[Rows for locating text and elements]
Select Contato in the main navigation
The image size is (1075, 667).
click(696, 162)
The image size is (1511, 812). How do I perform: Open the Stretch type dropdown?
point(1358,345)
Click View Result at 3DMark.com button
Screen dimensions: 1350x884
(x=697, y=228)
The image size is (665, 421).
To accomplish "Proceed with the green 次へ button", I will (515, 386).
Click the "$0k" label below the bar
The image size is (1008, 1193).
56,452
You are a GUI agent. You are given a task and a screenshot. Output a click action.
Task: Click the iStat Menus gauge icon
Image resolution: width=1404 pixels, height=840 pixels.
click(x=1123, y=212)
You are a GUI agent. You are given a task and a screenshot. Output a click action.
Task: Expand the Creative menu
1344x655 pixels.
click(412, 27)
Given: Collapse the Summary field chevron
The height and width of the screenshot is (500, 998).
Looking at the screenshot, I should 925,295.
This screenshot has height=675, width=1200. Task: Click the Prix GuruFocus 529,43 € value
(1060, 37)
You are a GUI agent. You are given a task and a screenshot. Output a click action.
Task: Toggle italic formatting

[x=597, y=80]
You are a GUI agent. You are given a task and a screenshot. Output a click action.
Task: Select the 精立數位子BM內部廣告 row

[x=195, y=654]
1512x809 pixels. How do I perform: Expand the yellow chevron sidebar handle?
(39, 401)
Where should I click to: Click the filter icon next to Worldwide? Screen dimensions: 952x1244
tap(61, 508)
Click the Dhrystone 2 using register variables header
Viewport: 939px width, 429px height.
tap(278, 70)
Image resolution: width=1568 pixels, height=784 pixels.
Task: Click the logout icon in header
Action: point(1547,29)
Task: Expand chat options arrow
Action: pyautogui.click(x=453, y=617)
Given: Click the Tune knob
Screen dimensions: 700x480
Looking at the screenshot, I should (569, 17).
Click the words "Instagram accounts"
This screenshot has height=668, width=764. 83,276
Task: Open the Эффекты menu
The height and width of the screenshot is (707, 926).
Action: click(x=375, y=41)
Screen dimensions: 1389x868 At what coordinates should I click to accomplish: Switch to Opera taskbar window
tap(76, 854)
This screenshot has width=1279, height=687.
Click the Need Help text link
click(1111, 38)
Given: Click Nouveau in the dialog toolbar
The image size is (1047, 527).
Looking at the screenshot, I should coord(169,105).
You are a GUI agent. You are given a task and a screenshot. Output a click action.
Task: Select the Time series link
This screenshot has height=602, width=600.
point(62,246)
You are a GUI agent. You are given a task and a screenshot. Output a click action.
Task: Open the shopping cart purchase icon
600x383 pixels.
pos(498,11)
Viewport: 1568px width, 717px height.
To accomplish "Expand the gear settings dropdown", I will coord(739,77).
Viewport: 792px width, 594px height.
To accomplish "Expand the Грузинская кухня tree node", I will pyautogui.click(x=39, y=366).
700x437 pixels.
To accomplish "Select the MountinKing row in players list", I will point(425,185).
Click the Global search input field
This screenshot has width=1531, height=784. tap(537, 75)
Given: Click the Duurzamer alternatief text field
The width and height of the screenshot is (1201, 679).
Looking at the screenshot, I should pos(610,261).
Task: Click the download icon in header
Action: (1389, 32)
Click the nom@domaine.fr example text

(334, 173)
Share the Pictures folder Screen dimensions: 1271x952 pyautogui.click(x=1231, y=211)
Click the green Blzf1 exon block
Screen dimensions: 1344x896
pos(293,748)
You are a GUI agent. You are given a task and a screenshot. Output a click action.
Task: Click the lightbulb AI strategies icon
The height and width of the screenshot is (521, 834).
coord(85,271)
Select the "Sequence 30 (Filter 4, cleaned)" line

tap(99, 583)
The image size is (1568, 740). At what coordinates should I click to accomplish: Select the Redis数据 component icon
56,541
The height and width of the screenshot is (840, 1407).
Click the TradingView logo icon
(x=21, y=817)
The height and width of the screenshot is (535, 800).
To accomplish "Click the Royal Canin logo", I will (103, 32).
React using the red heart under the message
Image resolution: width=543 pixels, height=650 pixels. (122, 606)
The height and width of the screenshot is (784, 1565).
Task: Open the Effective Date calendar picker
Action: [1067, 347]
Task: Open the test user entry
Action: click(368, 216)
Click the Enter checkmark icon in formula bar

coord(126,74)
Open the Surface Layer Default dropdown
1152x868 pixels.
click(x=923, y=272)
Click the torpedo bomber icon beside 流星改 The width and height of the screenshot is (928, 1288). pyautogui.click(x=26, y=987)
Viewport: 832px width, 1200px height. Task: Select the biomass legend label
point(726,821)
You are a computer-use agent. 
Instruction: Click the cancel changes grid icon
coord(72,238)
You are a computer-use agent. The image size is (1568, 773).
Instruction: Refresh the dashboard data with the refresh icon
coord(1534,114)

*THE TASK*:
Can you write out all the rows above again, replacing "GUI agent" with "desktop agent" and leaving everything else as it is?

*SOLVED EXERCISE*:
Select Contato in the main navigation
The image size is (1075, 667).
click(696, 162)
The image size is (1511, 812). How do I perform: Open the Stretch type dropdown?
point(1358,345)
Click View Result at 3DMark.com button
Screen dimensions: 1350x884
(x=697, y=228)
The image size is (665, 421).
To accomplish "Proceed with the green 次へ button", I will (515, 386).
Click the "$0k" label below the bar
The image size is (1008, 1193).
56,452
You are a desktop agent. You are given a task and a screenshot. Output a click action.
Task: Click the iStat Menus gauge icon
Image resolution: width=1404 pixels, height=840 pixels.
click(x=1123, y=212)
You are a desktop agent. You are given a task and a screenshot. Output a click action.
Task: Expand the Creative menu
1344x655 pixels.
click(412, 27)
Given: Collapse the Summary field chevron
The height and width of the screenshot is (500, 998).
Looking at the screenshot, I should 925,295.
This screenshot has height=675, width=1200. Task: Click the Prix GuruFocus 529,43 € value
(1060, 37)
You are a desktop agent. You are given a task and a screenshot. Output a click action.
Task: Toggle italic formatting

[x=597, y=80]
You are a desktop agent. You are given a task and a screenshot. Output a click action.
Task: Select the 精立數位子BM內部廣告 row

[x=195, y=654]
1512x809 pixels. How do I perform: Expand the yellow chevron sidebar handle?
(39, 401)
Where should I click to: Click the filter icon next to Worldwide? Screen dimensions: 952x1244
tap(61, 508)
Click the Dhrystone 2 using register variables header
Viewport: 939px width, 429px height.
tap(278, 70)
Image resolution: width=1568 pixels, height=784 pixels.
Task: Click the logout icon in header
Action: point(1547,29)
Task: Expand chat options arrow
Action: pyautogui.click(x=453, y=617)
Given: Click the Tune knob
Screen dimensions: 700x480
Looking at the screenshot, I should (569, 17).
Click the words "Instagram accounts"
This screenshot has height=668, width=764. 83,276
Task: Open the Эффекты menu
The height and width of the screenshot is (707, 926).
Action: click(x=375, y=41)
Screen dimensions: 1389x868 At what coordinates should I click to accomplish: Switch to Opera taskbar window
tap(76, 854)
This screenshot has width=1279, height=687.
Click the Need Help text link
click(1111, 38)
Given: Click Nouveau in the dialog toolbar
The image size is (1047, 527).
Looking at the screenshot, I should coord(169,105).
You are a desktop agent. You are given a task and a screenshot. Output a click action.
Task: Select the Time series link
This screenshot has height=602, width=600.
point(62,246)
You are a desktop agent. You are given a task and a screenshot. Output a click action.
Task: Open the shopping cart purchase icon
600x383 pixels.
pos(498,11)
Viewport: 1568px width, 717px height.
To accomplish "Expand the gear settings dropdown", I will coord(739,77).
Viewport: 792px width, 594px height.
To accomplish "Expand the Грузинская кухня tree node", I will pyautogui.click(x=39, y=366).
700x437 pixels.
To accomplish "Select the MountinKing row in players list", I will point(425,185).
Click the Global search input field
This screenshot has width=1531, height=784. tap(537, 75)
Given: Click the Duurzamer alternatief text field
The width and height of the screenshot is (1201, 679).
Looking at the screenshot, I should pos(610,261).
Task: Click the download icon in header
Action: (1389, 32)
Click the nom@domaine.fr example text

(334, 173)
Share the Pictures folder Screen dimensions: 1271x952 pyautogui.click(x=1231, y=211)
Click the green Blzf1 exon block
Screen dimensions: 1344x896
pos(293,748)
You are a desktop agent. You are given a task and a screenshot. Output a click action.
Task: Click the lightbulb AI strategies icon
The height and width of the screenshot is (521, 834).
coord(85,271)
Select the "Sequence 30 (Filter 4, cleaned)" line

tap(99, 583)
The image size is (1568, 740). At what coordinates should I click to accomplish: Select the Redis数据 component icon
56,541
The height and width of the screenshot is (840, 1407).
Click the TradingView logo icon
(x=21, y=817)
The height and width of the screenshot is (535, 800).
To accomplish "Click the Royal Canin logo", I will (103, 32).
React using the red heart under the message
Image resolution: width=543 pixels, height=650 pixels. (122, 606)
The height and width of the screenshot is (784, 1565).
Task: Open the Effective Date calendar picker
Action: [1067, 347]
Task: Open the test user entry
Action: click(368, 216)
Click the Enter checkmark icon in formula bar

coord(126,74)
Open the Surface Layer Default dropdown
1152x868 pixels.
click(x=923, y=272)
Click the torpedo bomber icon beside 流星改 The width and height of the screenshot is (928, 1288). pyautogui.click(x=26, y=987)
Viewport: 832px width, 1200px height. Task: Select the biomass legend label
point(726,821)
You are a computer-use agent. 
Instruction: Click the cancel changes grid icon
coord(72,238)
You are a computer-use agent. The image size is (1568, 773).
Instruction: Refresh the dashboard data with the refresh icon
coord(1534,114)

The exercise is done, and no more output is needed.